Excerpt:
Coronavirus: Hospital Beds

(asked on 18th March 2020) - View Source

Question to the Department of Health and Social Care:

To ask the Secretary of State for Health and Social Care, how many additional critical care beds the NHS has made available in (a) the North West, (b) Liverpool City Region, (c) Merseyside and (d) Wirral since the covid-19 outbreak.


Answered by
Edward Argar Portrait
Edward Argar
Minister of State (Ministry of Justice)
This question was answered on 30th March 2020

The National Health Service is scaling up the number of intensive care beds. There are currently 3,771 critical care beds in the NHS in England. As part of the readiness for the likely influx of more COVID-19 patients, the NHS is taking concerted action to free up to a third of its 100,000 general and acute beds.

In addition, NHS England has agreed a major deal with the nation’s independent hospitals. The deal – the first of its kind ever - includes the provision of 8,000 hospital beds across England and nearly 1,200 more ventilators.

A new temporary hospital - the NHS Nightingale hospital – will open at the Excel Centre in London next week. It will have capacity for 4,000 people.

Exercises:
1: Decide whether each statement agrees with the text on coronavirus hospital beds, answering yes or no and quoting the words of the text that decide it: (a) The NHS in England currently has 3,771 critical care beds. (b) The deal with independent hospitals includes nearly 12,000 more ventilators. (c) The NHS Nightingale hospital will have capacity for 4,000 people.
2: Summarize the text on coronavirus hospital beds in two sentences.
The listing after this point has nothing to do with the text on coronavirus hospital beds.

Provided material:
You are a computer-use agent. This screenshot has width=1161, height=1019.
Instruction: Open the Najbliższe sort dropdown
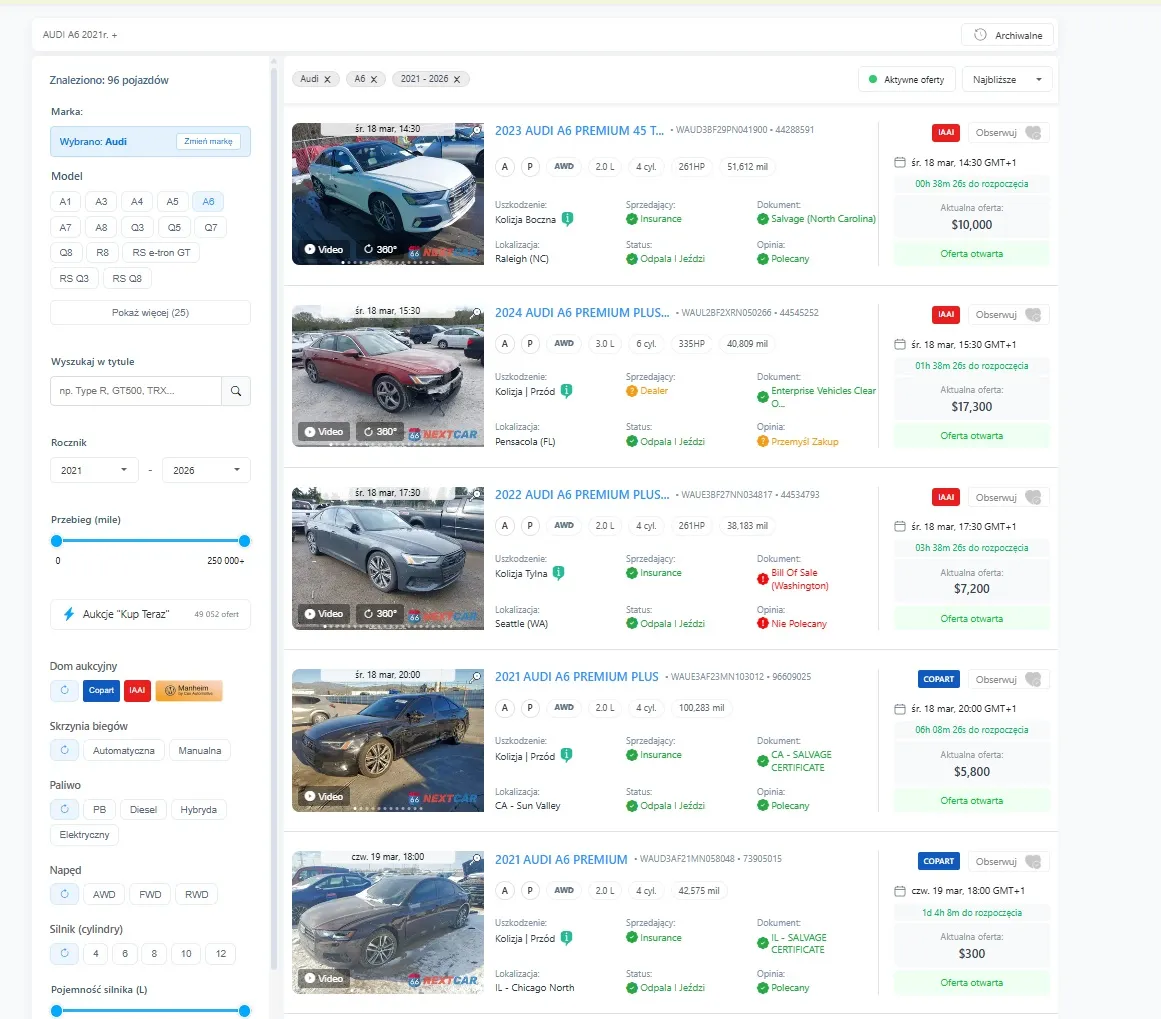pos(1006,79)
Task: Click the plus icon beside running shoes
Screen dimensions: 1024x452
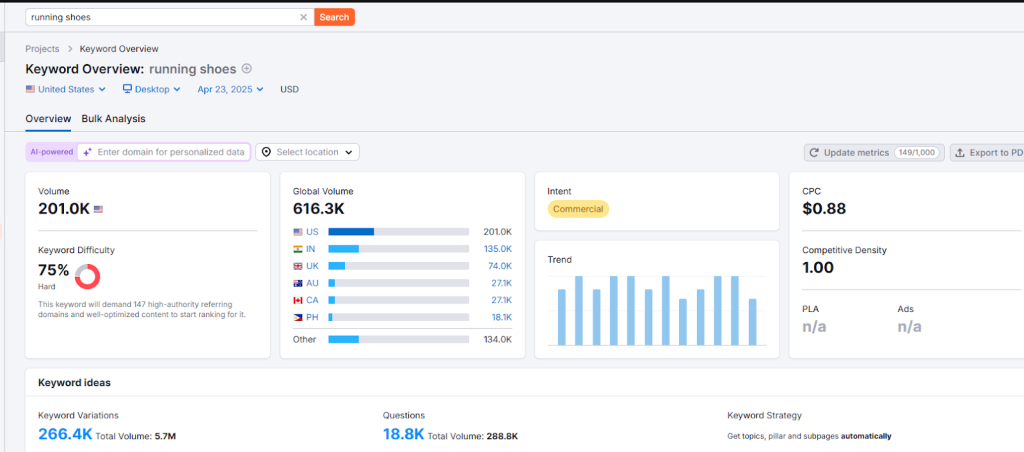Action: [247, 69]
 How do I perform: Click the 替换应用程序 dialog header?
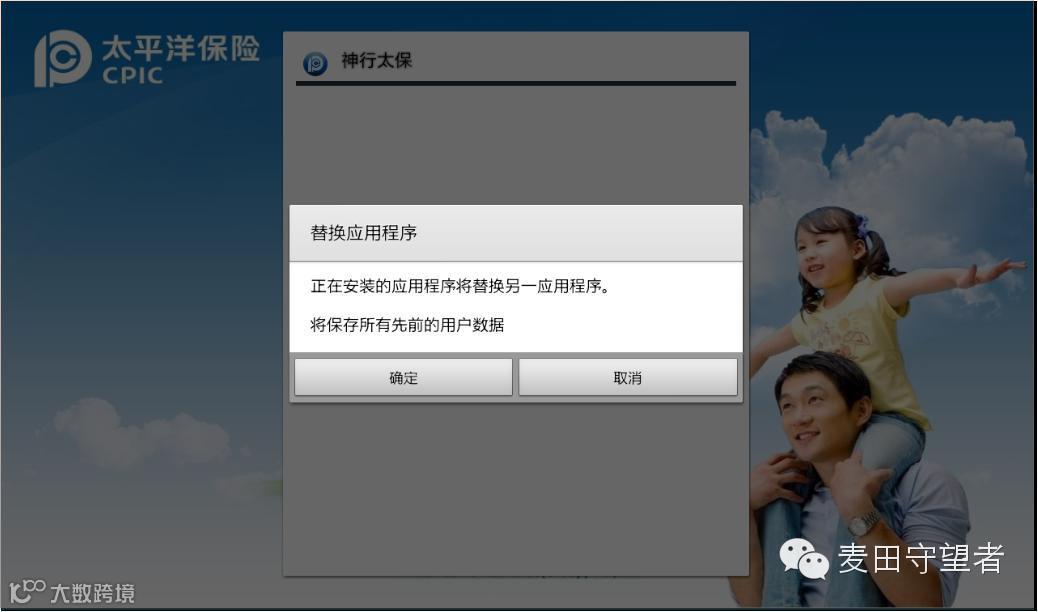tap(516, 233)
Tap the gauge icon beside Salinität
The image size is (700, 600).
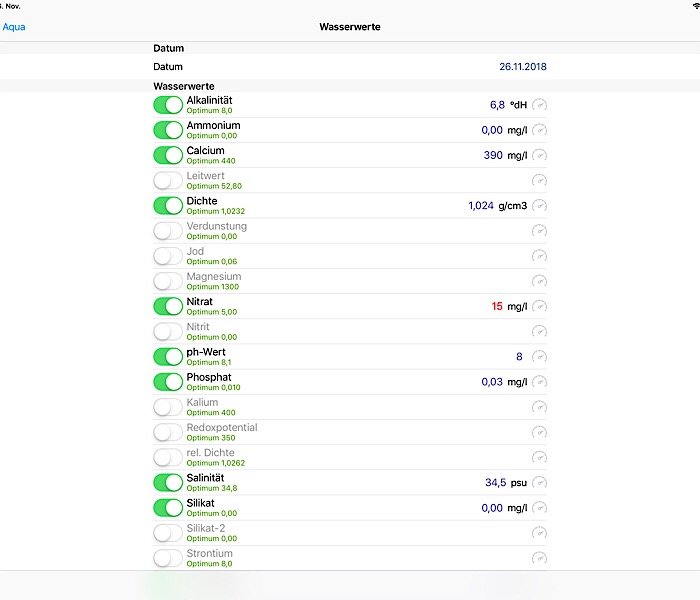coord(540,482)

==

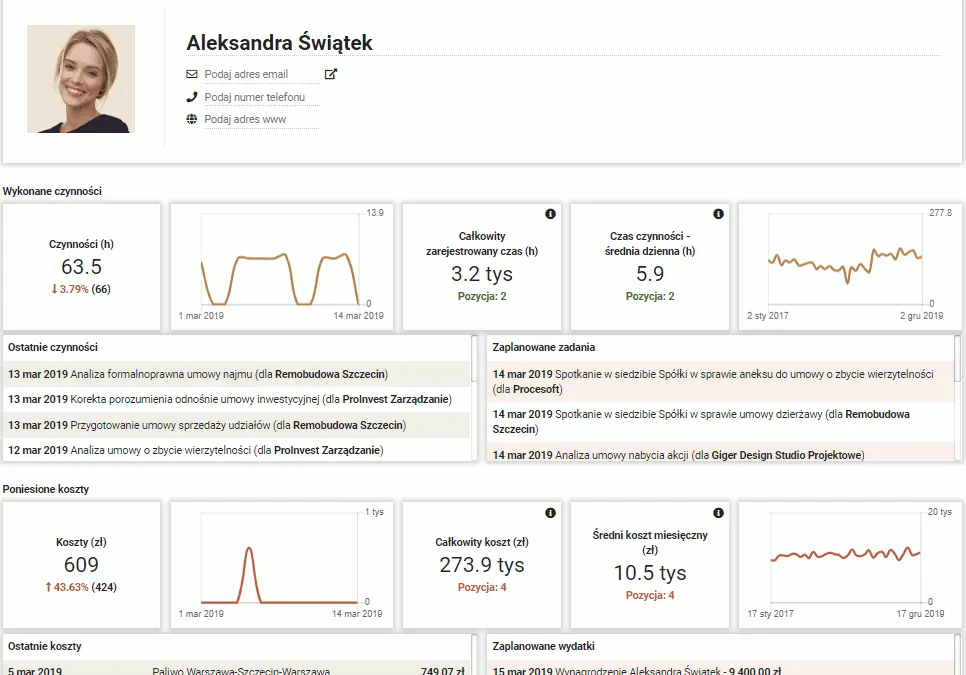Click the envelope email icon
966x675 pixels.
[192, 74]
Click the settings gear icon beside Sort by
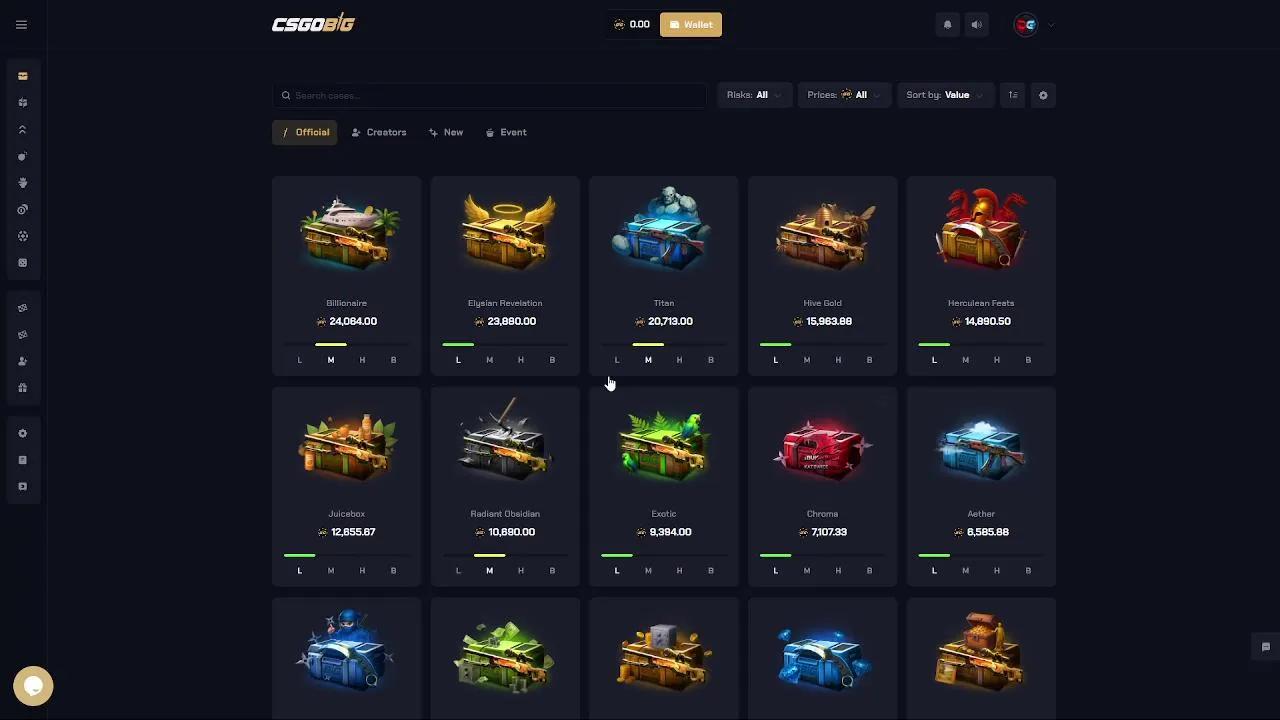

Results in order:
1:
(a) Yes: "There are currently 3,771 critical care beds in the NHS in England."
(b) No: "includes the provision of 8,000 hospital beds across England and nearly 1,200 more ventilators."
(c) Yes: "It will have capacity for 4,000 people."

2: Asked how many additional critical care beds the NHS had made available in the North West, Liverpool City Region, Merseyside and Wirral since the covid-19 outbreak, Edward Argar replied that the NHS is scaling up intensive care beds, currently has 3,771 critical care beds in England and is acting to free up to a third of its 100,000 general and acute beds. He added that NHS England has agreed a deal with independent hospitals for 8,000 beds and nearly 1,200 more ventilators, and that the NHS Nightingale hospital, with capacity for 4,000 people, will open at the Excel Centre in London next week.